After a couple of weeks of spending time in Sicily wandering in Ortygia, Ragusa, Modica, Noto, and Cefalù, this island still boggles my mind that the significance of history is steeped in the details of culture. The way of living — the culinary; including the spices used inside meals, traditional arts, architecture, and myths are all brimming with traces of different nations, such as the Sicels, Greeks, Romans, Byzantines, Arabs and Normans. With each layer of the island, it’s possible to reach a new era, as if digging the ground as an archaeologist to discover the story buried under the surface. I tell myself I can’t be charmed more while looking at Arabic influenced architecture of Cefalù until I see the Duomo Cathedral of Ortygia built on the pillars of the Greek temple to Athena, like the ones I saw in Athens. The next day, I find myself in the streets of Noto, a city blessed with the Baroque buildings and once occupied by the Normans, I’m surprised by a dessert called “salame Turco” which looks like salami but prepared with chocolate and biscuits served in a traditional Sicilian trattoria. As a Turkish and having this dessert that appears to be the same in my country, I can’t wait to ask the chef about the story behind this dessert. In fact, the name doesn’t refer to the origins, but to its colours, which recall the skin colour of the Moors once called as “Turks” in Sicily. “You're more likely to run into surprises if you travel in Sicily,” says the chef of the trattoria.
As I make my way to the northwest coast of Sicily — known as Egadi Islands, I’m happy being on the roads again. Through traveling from the south to the north of the island, I’m impressed by the way Mount Etna looks angry yet so beautiful through the window. I watch the melon sellers on trucks by the road and notice that the views are rapidly changing — olive trees, aloe plants and almond trees are taking over in addition to pear cacti that my eyes already got used to.

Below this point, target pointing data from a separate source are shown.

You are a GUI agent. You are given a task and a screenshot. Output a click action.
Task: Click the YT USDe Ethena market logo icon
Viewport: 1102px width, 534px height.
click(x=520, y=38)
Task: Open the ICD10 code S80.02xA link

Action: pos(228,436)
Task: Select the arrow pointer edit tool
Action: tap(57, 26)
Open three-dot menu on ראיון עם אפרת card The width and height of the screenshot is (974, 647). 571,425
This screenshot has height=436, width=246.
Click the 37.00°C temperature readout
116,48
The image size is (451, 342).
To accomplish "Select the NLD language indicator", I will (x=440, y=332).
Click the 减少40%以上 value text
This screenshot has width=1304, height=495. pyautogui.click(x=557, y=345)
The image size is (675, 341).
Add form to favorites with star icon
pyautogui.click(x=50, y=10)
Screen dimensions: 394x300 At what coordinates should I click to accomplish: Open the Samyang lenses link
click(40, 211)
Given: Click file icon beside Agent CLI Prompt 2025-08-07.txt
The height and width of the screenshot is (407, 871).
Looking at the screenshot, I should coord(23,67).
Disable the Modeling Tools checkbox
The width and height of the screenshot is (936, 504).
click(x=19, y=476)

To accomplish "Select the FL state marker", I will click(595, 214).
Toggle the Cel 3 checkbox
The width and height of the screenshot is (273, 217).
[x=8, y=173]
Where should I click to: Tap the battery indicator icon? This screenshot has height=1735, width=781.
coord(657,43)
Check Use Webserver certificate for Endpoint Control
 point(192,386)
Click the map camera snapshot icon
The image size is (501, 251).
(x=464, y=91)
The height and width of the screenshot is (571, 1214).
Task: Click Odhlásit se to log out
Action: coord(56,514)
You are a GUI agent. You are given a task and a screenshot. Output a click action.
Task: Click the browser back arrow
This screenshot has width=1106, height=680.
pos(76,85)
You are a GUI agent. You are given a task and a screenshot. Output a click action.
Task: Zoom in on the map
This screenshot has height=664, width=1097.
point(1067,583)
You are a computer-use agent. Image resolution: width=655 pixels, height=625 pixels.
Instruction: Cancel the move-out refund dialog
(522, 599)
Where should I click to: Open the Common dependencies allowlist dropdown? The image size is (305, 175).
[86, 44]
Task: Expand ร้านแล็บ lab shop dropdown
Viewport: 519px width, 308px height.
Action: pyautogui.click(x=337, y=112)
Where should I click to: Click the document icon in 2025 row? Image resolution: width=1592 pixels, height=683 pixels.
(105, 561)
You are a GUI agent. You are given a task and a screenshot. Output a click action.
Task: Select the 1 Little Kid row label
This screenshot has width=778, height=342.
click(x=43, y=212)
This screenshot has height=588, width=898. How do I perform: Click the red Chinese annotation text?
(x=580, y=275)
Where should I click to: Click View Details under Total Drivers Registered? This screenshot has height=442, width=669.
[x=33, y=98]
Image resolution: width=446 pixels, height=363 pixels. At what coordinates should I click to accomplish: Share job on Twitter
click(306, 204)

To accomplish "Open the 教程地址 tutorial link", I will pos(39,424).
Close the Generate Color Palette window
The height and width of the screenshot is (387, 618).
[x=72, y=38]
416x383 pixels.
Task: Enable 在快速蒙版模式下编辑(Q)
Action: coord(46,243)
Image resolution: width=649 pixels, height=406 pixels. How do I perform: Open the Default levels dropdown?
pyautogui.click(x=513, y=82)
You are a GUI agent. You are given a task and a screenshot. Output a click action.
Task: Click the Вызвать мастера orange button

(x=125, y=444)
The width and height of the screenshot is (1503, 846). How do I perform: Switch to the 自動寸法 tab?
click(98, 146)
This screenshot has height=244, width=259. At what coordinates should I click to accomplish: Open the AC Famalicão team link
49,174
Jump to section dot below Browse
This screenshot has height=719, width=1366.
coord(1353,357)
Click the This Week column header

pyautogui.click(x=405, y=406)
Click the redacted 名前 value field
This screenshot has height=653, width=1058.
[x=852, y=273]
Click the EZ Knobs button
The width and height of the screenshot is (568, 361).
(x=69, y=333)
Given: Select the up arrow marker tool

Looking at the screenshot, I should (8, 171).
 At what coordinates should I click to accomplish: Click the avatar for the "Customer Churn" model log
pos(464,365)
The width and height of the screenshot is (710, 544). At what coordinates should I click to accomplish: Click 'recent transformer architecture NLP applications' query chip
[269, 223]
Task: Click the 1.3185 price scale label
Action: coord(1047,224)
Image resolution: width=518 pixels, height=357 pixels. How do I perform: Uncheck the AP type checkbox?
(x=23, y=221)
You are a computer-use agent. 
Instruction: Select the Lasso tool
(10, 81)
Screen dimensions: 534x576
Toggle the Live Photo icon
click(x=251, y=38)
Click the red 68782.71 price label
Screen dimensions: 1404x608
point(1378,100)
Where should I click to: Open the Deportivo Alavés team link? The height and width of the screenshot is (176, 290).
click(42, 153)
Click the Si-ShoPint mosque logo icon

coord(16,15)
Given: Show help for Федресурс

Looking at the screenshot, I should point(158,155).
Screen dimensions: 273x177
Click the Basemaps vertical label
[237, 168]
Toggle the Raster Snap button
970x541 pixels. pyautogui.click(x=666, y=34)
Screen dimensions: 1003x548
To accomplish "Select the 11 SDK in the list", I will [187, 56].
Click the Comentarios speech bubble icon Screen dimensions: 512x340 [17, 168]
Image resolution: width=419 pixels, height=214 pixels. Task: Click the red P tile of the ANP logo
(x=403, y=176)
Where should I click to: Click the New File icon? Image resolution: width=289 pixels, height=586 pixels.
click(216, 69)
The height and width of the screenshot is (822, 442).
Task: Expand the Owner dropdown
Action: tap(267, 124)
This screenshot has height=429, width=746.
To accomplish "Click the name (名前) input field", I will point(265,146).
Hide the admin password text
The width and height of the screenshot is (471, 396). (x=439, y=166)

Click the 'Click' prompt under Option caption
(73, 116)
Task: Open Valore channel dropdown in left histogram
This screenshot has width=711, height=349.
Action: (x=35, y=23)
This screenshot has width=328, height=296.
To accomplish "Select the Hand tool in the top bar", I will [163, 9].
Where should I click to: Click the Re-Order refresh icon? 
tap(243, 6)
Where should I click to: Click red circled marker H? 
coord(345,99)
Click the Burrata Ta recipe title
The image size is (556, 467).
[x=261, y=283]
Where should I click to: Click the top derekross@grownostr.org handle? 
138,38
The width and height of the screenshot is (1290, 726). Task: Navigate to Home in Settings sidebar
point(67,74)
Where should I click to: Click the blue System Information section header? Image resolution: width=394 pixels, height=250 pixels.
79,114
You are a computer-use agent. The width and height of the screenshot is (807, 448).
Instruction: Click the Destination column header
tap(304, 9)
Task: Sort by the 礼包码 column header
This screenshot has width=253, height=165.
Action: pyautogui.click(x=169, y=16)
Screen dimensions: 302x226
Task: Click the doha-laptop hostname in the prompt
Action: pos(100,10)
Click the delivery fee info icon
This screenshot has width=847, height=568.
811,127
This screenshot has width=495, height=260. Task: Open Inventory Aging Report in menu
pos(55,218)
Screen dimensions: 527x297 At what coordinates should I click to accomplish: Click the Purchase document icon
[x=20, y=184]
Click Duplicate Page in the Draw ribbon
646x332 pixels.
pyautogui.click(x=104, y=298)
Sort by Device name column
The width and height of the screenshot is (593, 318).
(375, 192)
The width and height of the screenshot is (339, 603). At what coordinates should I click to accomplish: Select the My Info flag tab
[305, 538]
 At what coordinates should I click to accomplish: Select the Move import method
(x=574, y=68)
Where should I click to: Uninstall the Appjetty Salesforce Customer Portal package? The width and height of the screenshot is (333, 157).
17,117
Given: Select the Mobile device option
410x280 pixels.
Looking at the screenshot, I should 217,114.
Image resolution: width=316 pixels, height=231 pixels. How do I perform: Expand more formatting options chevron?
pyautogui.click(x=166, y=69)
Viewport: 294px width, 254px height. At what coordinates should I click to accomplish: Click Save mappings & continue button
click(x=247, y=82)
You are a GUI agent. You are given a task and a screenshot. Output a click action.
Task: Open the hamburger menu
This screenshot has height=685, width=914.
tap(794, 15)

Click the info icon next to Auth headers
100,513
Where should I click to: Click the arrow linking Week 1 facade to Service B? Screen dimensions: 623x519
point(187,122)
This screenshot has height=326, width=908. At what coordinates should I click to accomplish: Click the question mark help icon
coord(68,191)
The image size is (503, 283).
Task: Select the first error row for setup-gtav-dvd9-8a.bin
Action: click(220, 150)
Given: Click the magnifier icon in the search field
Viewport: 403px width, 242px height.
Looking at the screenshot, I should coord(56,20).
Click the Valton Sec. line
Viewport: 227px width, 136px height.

I spend a week in the Island of Favignana watching the life happening before my eyes every morning in a café, accompanied by a brioche and granita di mandorle (almond flavoured), and I see that time feels so fluid here. Also, while strolling around the streets, I’m feeling close to Sicily but at the same time, these streets feel so different from the other parts of the island. The buildings are bare, the streets are naked compared to Sicily, and the colours are based more on white. And being so small and easy to walk, I feel like I’m always close to the sea. Exploring maze-like roads suddenly ending up in a hidden cove on a scooter, watching sunset as I’m sipping Spritz accompanied by aperitivi, enjoying piazzas which are totally tourist-free at the end of the summer open up a new door to my Sicily journey that makes me remember the importance of living in the moment and an immediate sense of belonging.